Pixel coordinate grounding data
[Start of section]

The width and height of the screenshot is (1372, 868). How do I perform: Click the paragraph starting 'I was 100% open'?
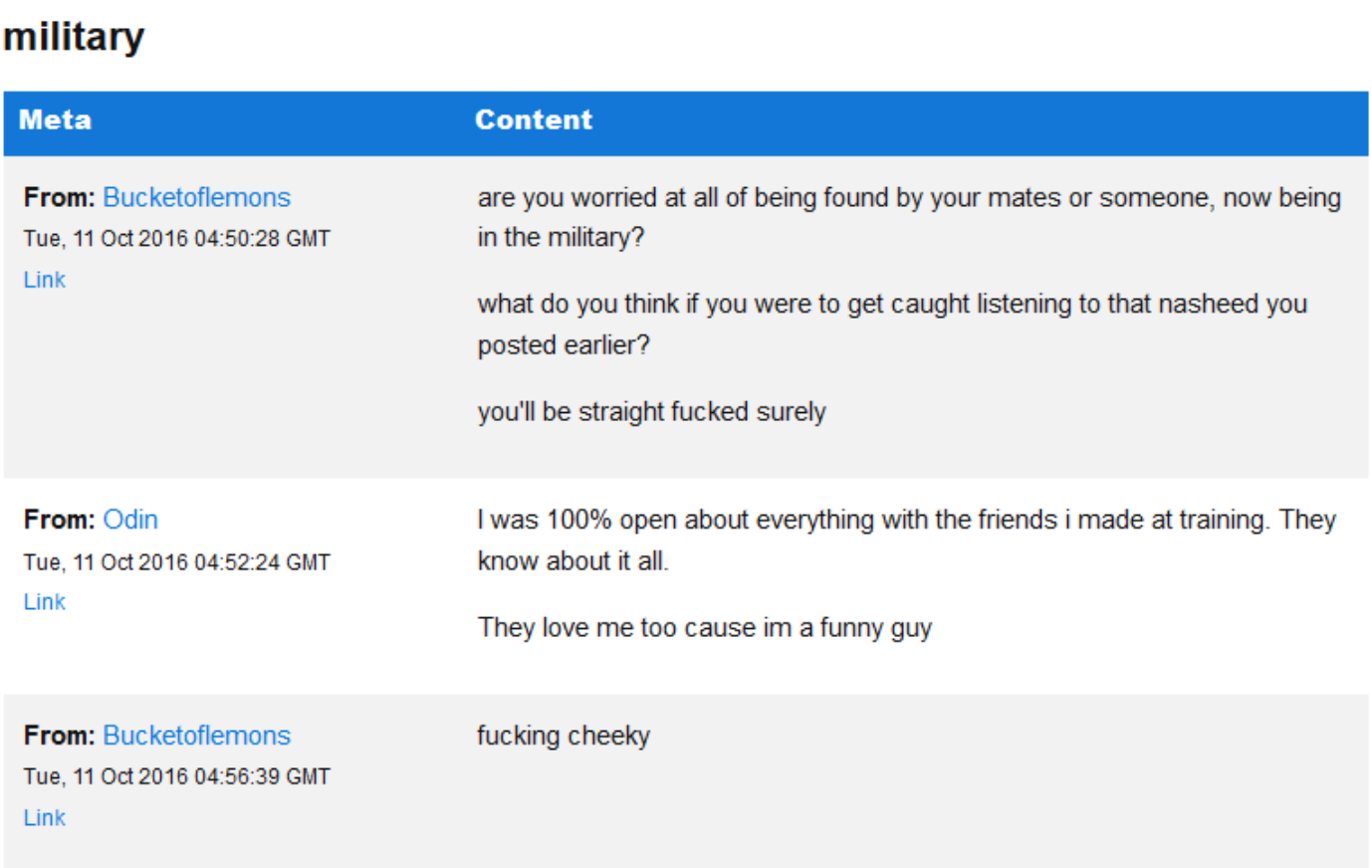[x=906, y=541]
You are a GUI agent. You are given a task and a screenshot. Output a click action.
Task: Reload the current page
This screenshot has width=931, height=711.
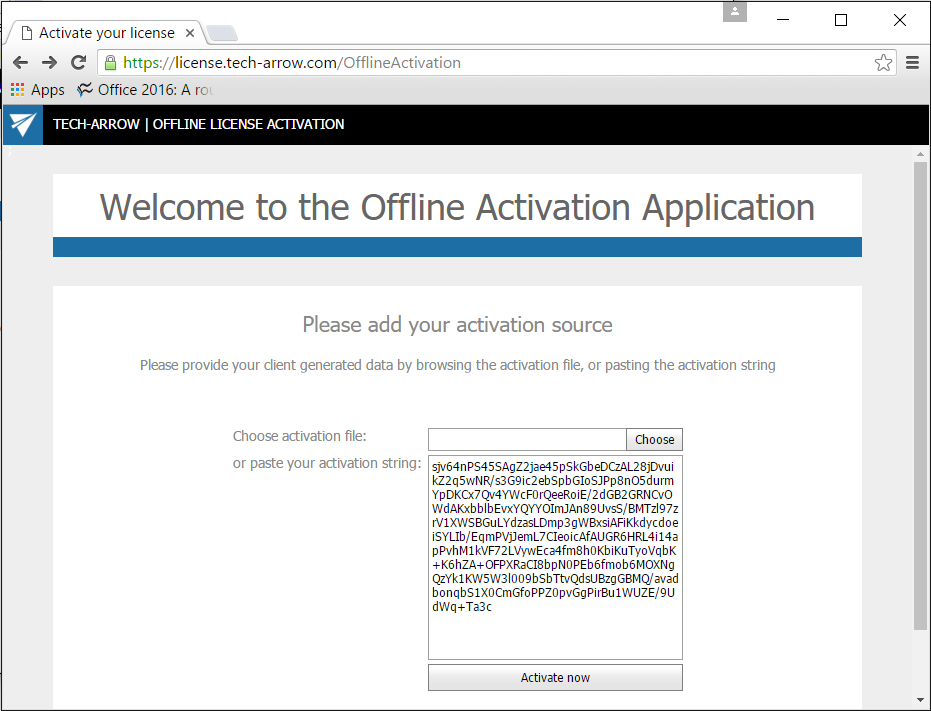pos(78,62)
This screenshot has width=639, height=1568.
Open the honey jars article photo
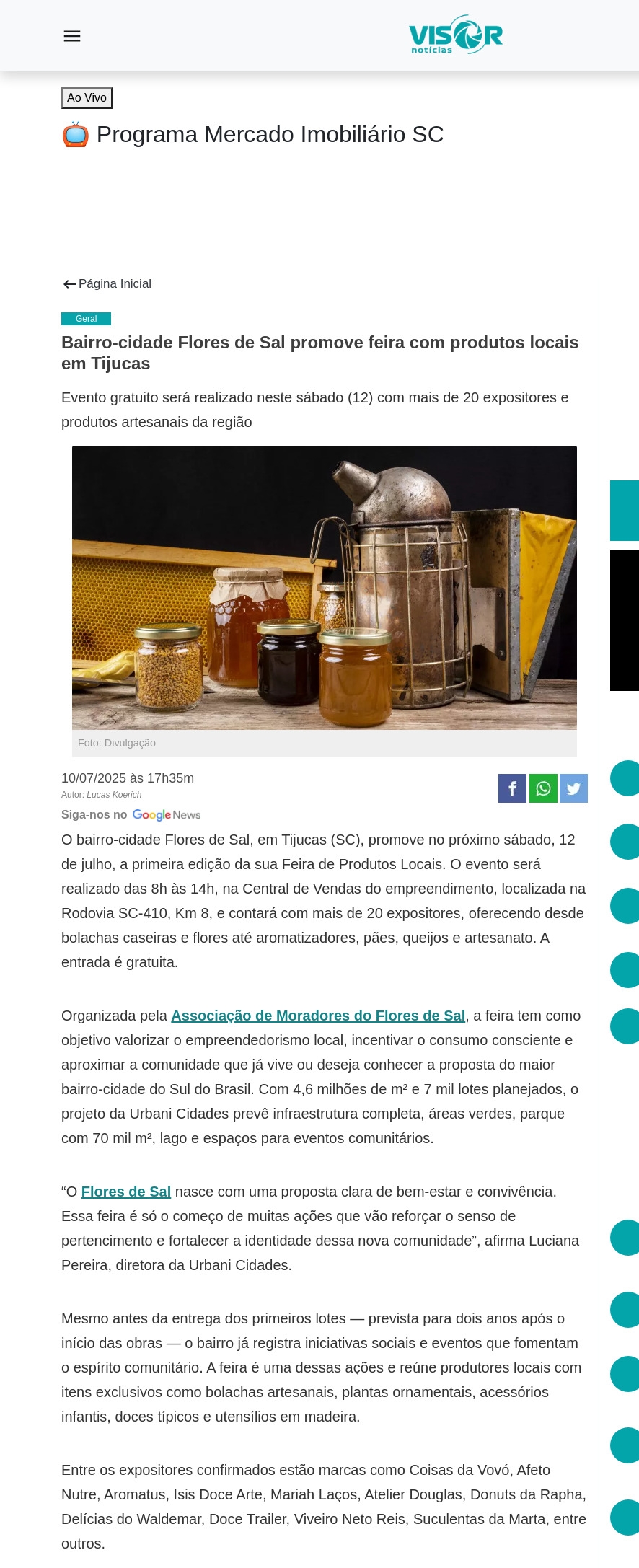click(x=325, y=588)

[End of section]

## Task requirements:
Repeat verbatim the range of lines that opens at the line containing "This screenshot has width=931, height=711." and closes at the last line of the entries, excluding all pictures.

## Your solution:
This screenshot has width=931, height=711.
pos(78,62)
This screenshot has width=639, height=1568.
Open the honey jars article photo
click(x=325, y=588)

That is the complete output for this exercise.